Judith Piquet hace balance del apagón y valora la reacción de Alcalá como “un ejemplo de compromiso colectivo”

El apagón eléctrico de ámbito nacional registrado ayer dejó sin suministro a buena parte de España, afectando de forma significativa a Alcalá de Henares. La ciudad complutense sufrió una interrupción total del fluido eléctrico hasta bien entrada la medianoche del lunes, alterando el funcionamiento de servicios, comercios y comunicaciones.

Esta mañana, la alcaldesa de Alcalá de Henares, Judith Piquet, ha comparecido en rueda de prensa para informar sobre la gestión de la jornada y valorar el desarrollo de los acontecimientos.

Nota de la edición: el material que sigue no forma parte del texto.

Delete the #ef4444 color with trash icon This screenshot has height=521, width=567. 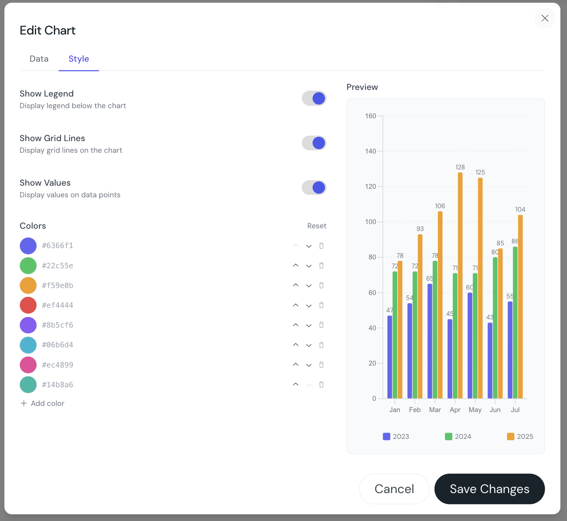coord(322,305)
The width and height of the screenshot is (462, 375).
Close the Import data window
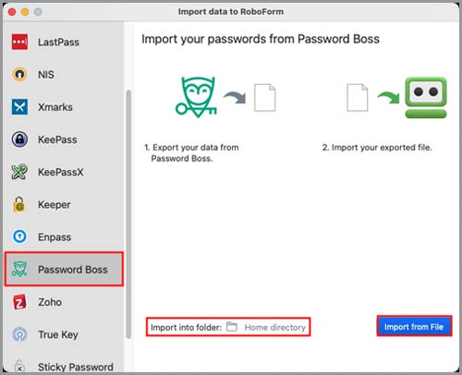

“Quiero destacar la absoluta profesionalidad, rapidez y compromiso ejemplar de todos los servicios municipales”, declaró Piquet, quien expresó su especial agradecimiento a la Policía Local, Protección Civil y el Parque Municipal de Servicios.

Con el colapso de las comunicaciones digitales y telefónicas, el equipo de gobierno se trasladó a la Jefatura de Policía Local, donde se estableció un puesto de mando operativo. Desde este punto, mediante el sistema de emisoras Tetra, se coordinó la respuesta municipal.

El dispositivo estuvo encabezado por la propia alcaldesa, la concejala de Seguridad, Orlena de Miguel, el comisario principal de Policía Local, Luis Antonio Moreno, y el jefe del Parque Municipal de Servicios, Javier Cardeñas, junto a responsables de Protección Civil.

Desde el primer momento, las autoridades locales se centraron en proteger a los colectivos vulnerables. Patrullas de Policía Local y efectivos del Cuerpo Nacional de Policía supervisaron centros hospitalarios, residencias de mayores y domicilios particulares. También se dotó a ambulancias y vehículos de Protección Civil con oxígeno suplementario «por si alguien lo necesitaba», en palabras de la alcaldesa. Finalmente, no fue necesario realizar intervenciones médicas graves.

Durante el apagón, se produjeron algunas incidencias: la Policía Local y los bomberos auxiliaron a once personas atrapadas en ascensores y atendieron una inundación en la calle Melilla. Asimismo, se registraron un intento de acceso no autorizado en una oficina bancaria, otro en un concesionario y una falsa alarma en una farmacia.

Una de las acciones destacadas fue la organización de un dispositivo de acogida en la Jefatura de Policía Local para menores cuyos padres no pudieron llegar a tiempo a los centros escolares. «Estuvieron perfectamente cuidados, merendando, jugando, y lo vivieron como una anécdota», explicó Piquet.

Respecto al suministro de agua, una de las principales preocupaciones, la alcaldesa confirmó que, gracias a la actuación de los técnicos de la ETAP (Estación de Tratamiento de Agua Potable) de la Mancomunidad de Aguas del Sorbe, el servicio no se interrumpió en ningún momento, aunque algunas zonas altas de la ciudad sufrieron ligeras pérdidas de presión. «La calidad del agua estuvo garantizada», aseguró.

En relación al alumbrado público, Piquet explicó que «los relojes astronómicos que regulan el alumbrado se desprogramaron por falta de energía», y que el Parque de Servicios está trabajando para reprogramarlos manualmente.

Con el objetivo de facilitar la recuperación de la normalidad, el Ayuntamiento ha suspendido el pago en las zonas de aparcamiento regulado hasta las 16:00 horas del viernes. Por su parte, los autobuses interurbanos fueron gratuitos durante la jornada, aunque los urbanos no pudieron adherirse a la medida por depender directamente del Consorcio Regional de Transportes.

Piquet también anunció que se elaborará un protocolo específico para afrontar futuras situaciones de emergencia, centrado en la mejora de la coordinación en centros educativos, las comunicaciones internas y la logística de emergencia. «Este apagón nos ha hecho ver que el sistema Tetra ha sido fundamental. Lo reforzaremos para que, si vuelve a ocurrir algo parecido, estemos aún mejor preparados», concluyó.

La alcaldesa finalizó su intervención agradeciendo el esfuerzo de trabajadores municipales, cuerpos de seguridad, voluntarios y vecinos: «Fue un día caótico, sí, pero también un ejemplo de compromiso colectivo».